• Provided text:
JSchmie / ScrAIbe

Tool for automatic transcription and speaker diarization based on whisper and pyannote.
https://jschmie.github.io/ScrAIbe/
GNU General Public License v3.0
25 stars 5 forks source link

Speaker Recognition #108

Closed DrRaja closed 1 month ago

DrRaja commented 3 months ago

Thank you for a great package! I am wondering if you plan to support speaker recognition? Given a folder with voice samples for speakers, it assigns each speaker a name rather than a placeholder.

Thanks

JSchmie commented 2 months ago

Hello @DrRaja thanks for the suggestion. :blush:

Currently, there are no plans to include this feature because it can be quite challenging to implement robustly, depending on the use case. However, here is an example of how to handle a simple scenario where the speakers introduce themselves at the beginning:


from scraibe import Transcript
import spacy

nlp = spacy.load("en_core_web_sm")

transcript = Transcript.from_json('example.json') # output of your Transcription

transcript_dict = transcript.transcript
speaker = {}

for i in range(len(transcript_dict)): 

    _trans = transcript_dict[str(i)]
    _speaker = _trans['speakers']
    _text = _trans['text']
    ner = nlp(_text)

    for word in ner.ents:
        if word.label_ == 'PERSON':
            if not speaker.get(_speaker): # remove double stacking naming
                speaker[_speaker] = word.text

transcript.annotate(**speaker)

print(transcript)

Hope this helps! 😊

• Records from a pointing dataset:

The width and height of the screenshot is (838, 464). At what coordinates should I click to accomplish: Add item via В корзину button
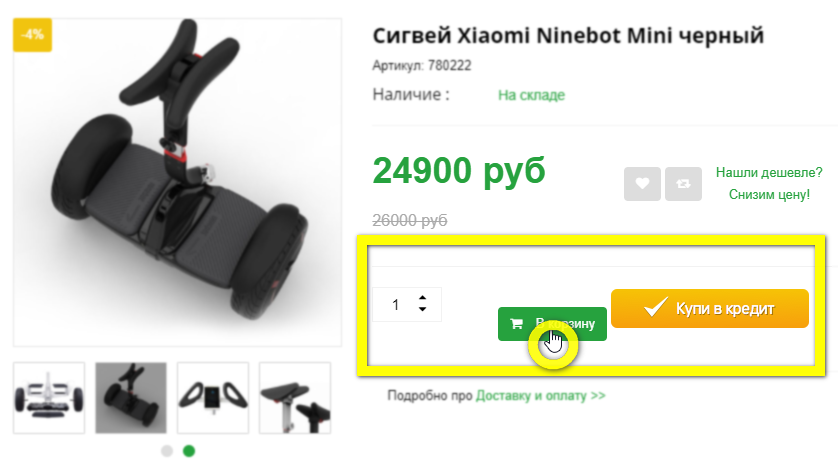click(x=552, y=324)
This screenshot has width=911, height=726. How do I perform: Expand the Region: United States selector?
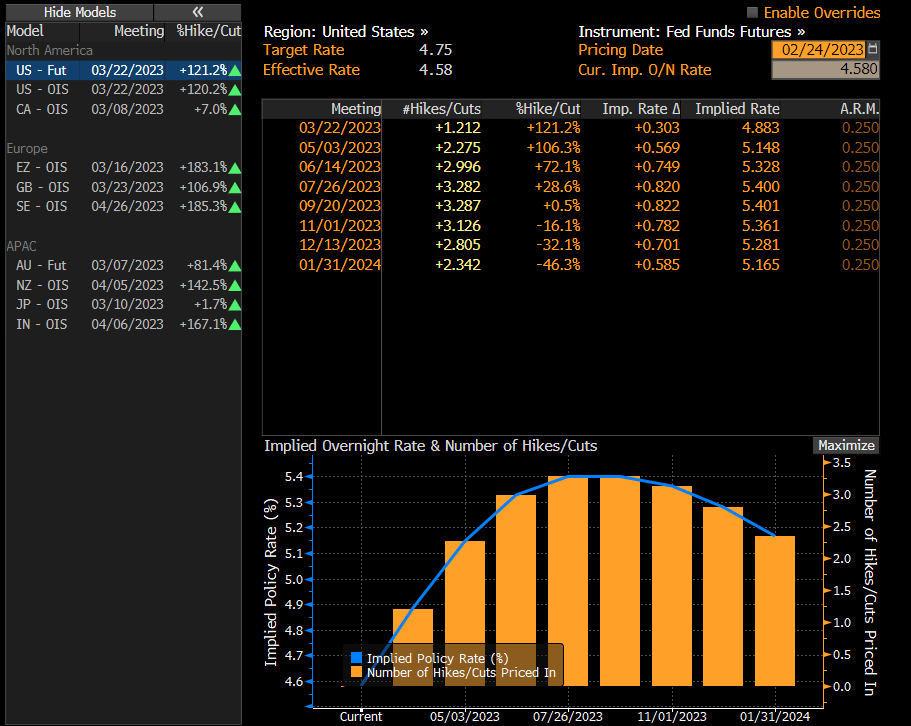click(x=346, y=32)
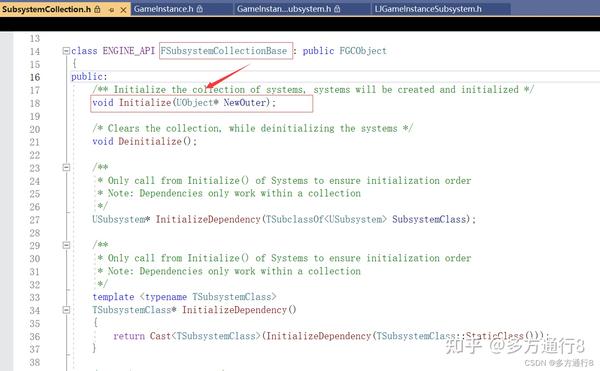600x371 pixels.
Task: Click lock icon on SubsystemCollection.h tab
Action: (98, 9)
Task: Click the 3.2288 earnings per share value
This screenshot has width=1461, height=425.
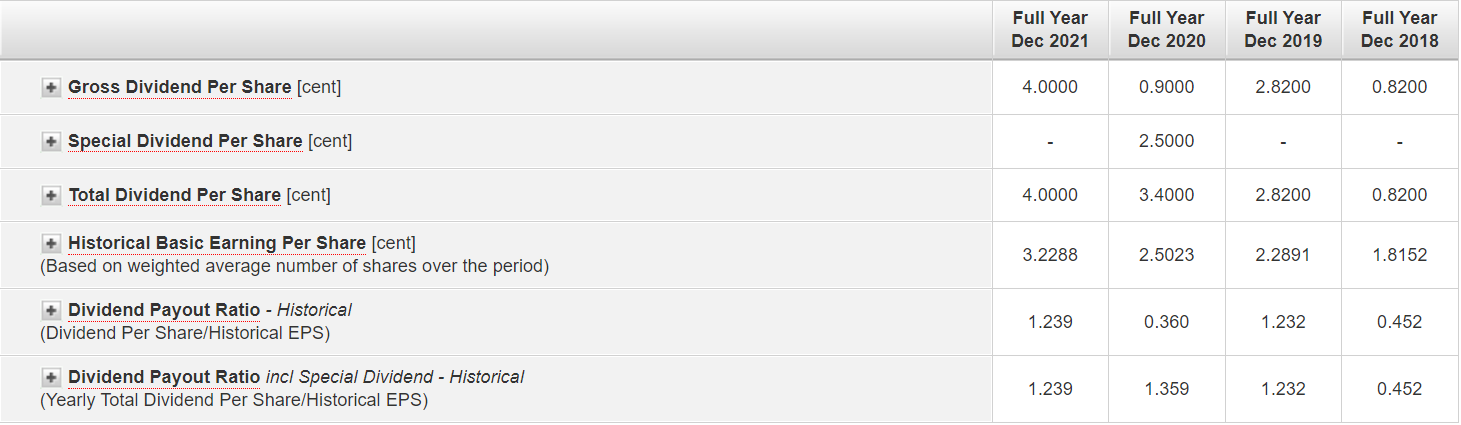Action: pyautogui.click(x=1050, y=255)
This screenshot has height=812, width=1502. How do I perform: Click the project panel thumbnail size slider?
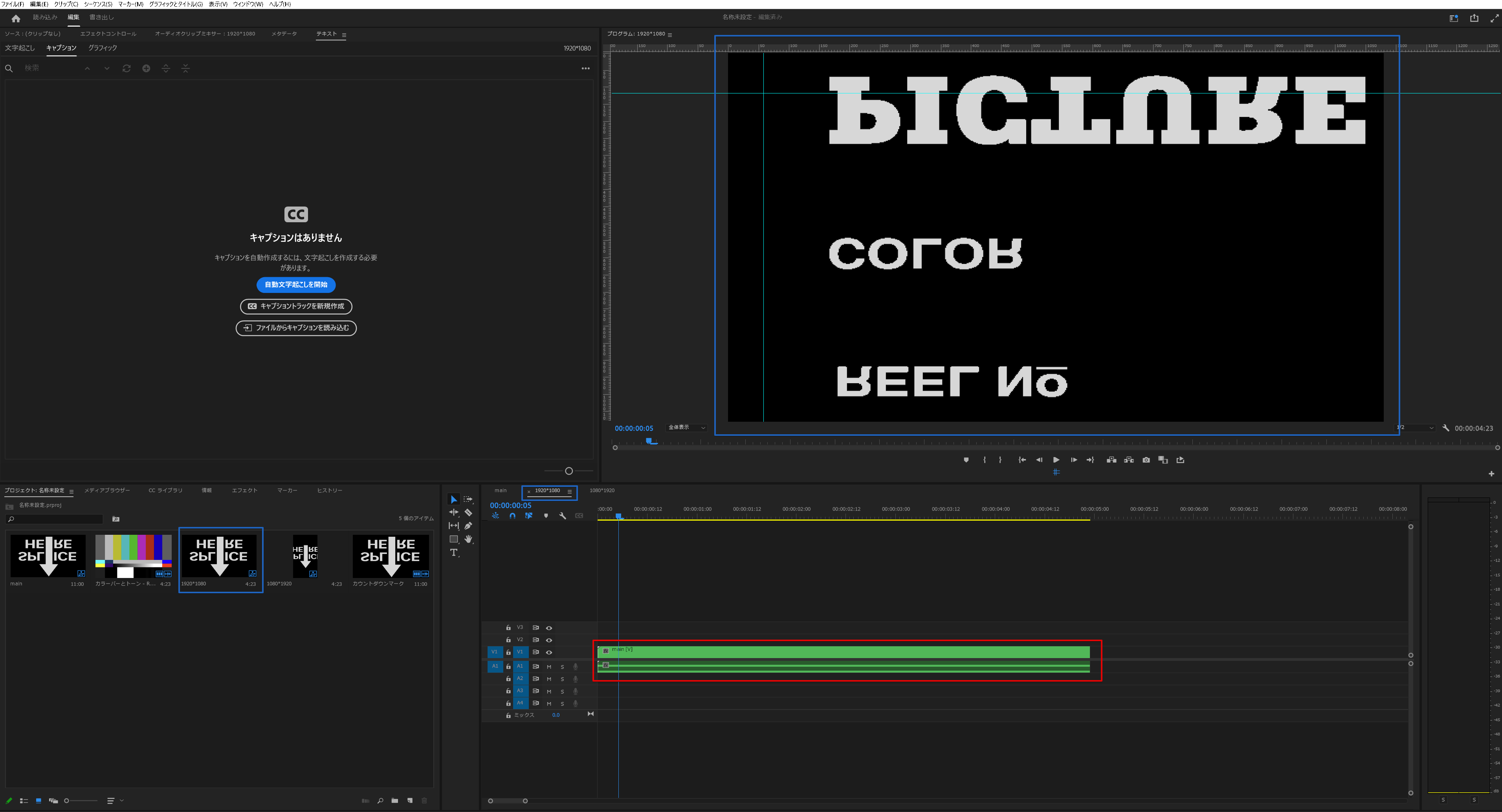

• Task statement:
Rewrite the stretch of the ScrAIbe thread from "transcript_dict = transcript.transcript" through "ner = nlp(_text)", replacing "transcript_dict" with "segments_dict".

• Written reply:
segments_dict = transcript.transcript
speaker = {}

for i in range(len(segments_dict)): 

    _trans = segments_dict[str(i)]
    _speaker = _trans['speakers']
    _text = _trans['text']
    ner = nlp(_text)